Today, Avonmore Estate is widely regarded as the pioneering pin-up for Bio-dynamic farming in central Victoria, producing award-winning wines and raising sleek, glossy red Angus cattle entirely without chemicals.

Bio-dynamics is a buzzword coined to describe the farming philosophy of Rudolf Steiner, a 20th century Austrian intellectual who also gave rise to the eponymous education movement. While some regard Dr Steiner’s ‘spiritual science’ with scepticism, the central tenet of bio-dynamic agriculture to treat farms as a whole organism subject to the pulls of time and tide can be traced back to the earliest Mayan civilisatiobs, which had no less than 17 cosmological calendars.

Support for farming by lunar phases can also be found in the writings of Pliny the Elder, Plato and even in the Bible, but for the Bryans it just makes sense. As Pauline puts it; “Women have cycles, so why wouldn’t the land? For us it is about getting in time with the earth’s cycle, which is why we pick on certain days, plant on certain days.”

The farm is designed as a self-sustaining system, producing grain and hay to feed the cattle which, having never been drenched or vaccinated, are snapped up faster than you can say moo by organic butchers in Melbourne. The only fertiliser used is cow manure, which is packed into cow horns, buried to ferment over winter and unearthed in spring, by which time it has transformed into a rich odourless compost. This, in turn, is diluted and sprayed over the property in autumn and spring.

“We are not supporting Monanto – we are just supporting ourselves, so not a lot comes in from outside,” Rob explains. “I guess really we are closest to peasant farmers. This was how they survived. Most lived and died in the same house and village. they would never leave it, so it was a case of having to make the best of what you have.” The main exception is fuel, which must be brought from outside. “We have converted our farm machinery to use a canola biofuel, so now when you get off the tractor it smells like fish and chips, ” Rob laughs.

But the pride of Avonmore is its vineyard, which looks like few others with it’s extra wide rows grazed down by sheep and lambs in winter, with seasonal splashes of white lupins and yellow peas to put nitrogen back into the soil.

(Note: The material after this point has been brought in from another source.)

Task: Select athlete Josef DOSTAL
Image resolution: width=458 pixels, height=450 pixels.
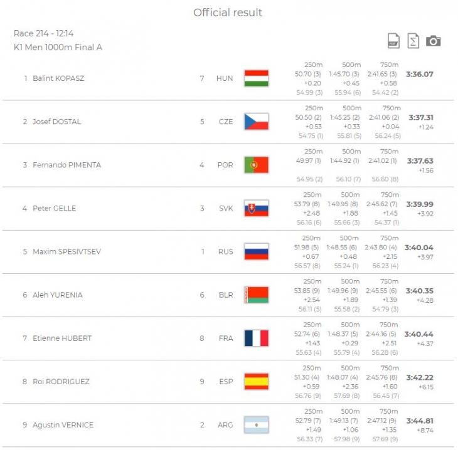Action: point(56,122)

“A lot of poeple ask how we get rid of the pests and disease,” Pauline says. “The secret is if you have a really good healthy soil structure i gives you healthy vines. Our aim was to put light into the vineyard and aerate it with really good wide space so you don’t need the chemicals. It is like washing on the line airs out naturally and the vines do exactly the same.”

From vine to bottle the Bryans regard themselves as shepards rather than manufacturers of wine. “Most winemakers buy their yeast, but we start ours from scratch, using wild yeast naturally produced in the vineyard, which is not always predictable, ” Pauline explains. So this form of organic wine-making also involves taking risks, but isn’t that just what makes life worth bottling?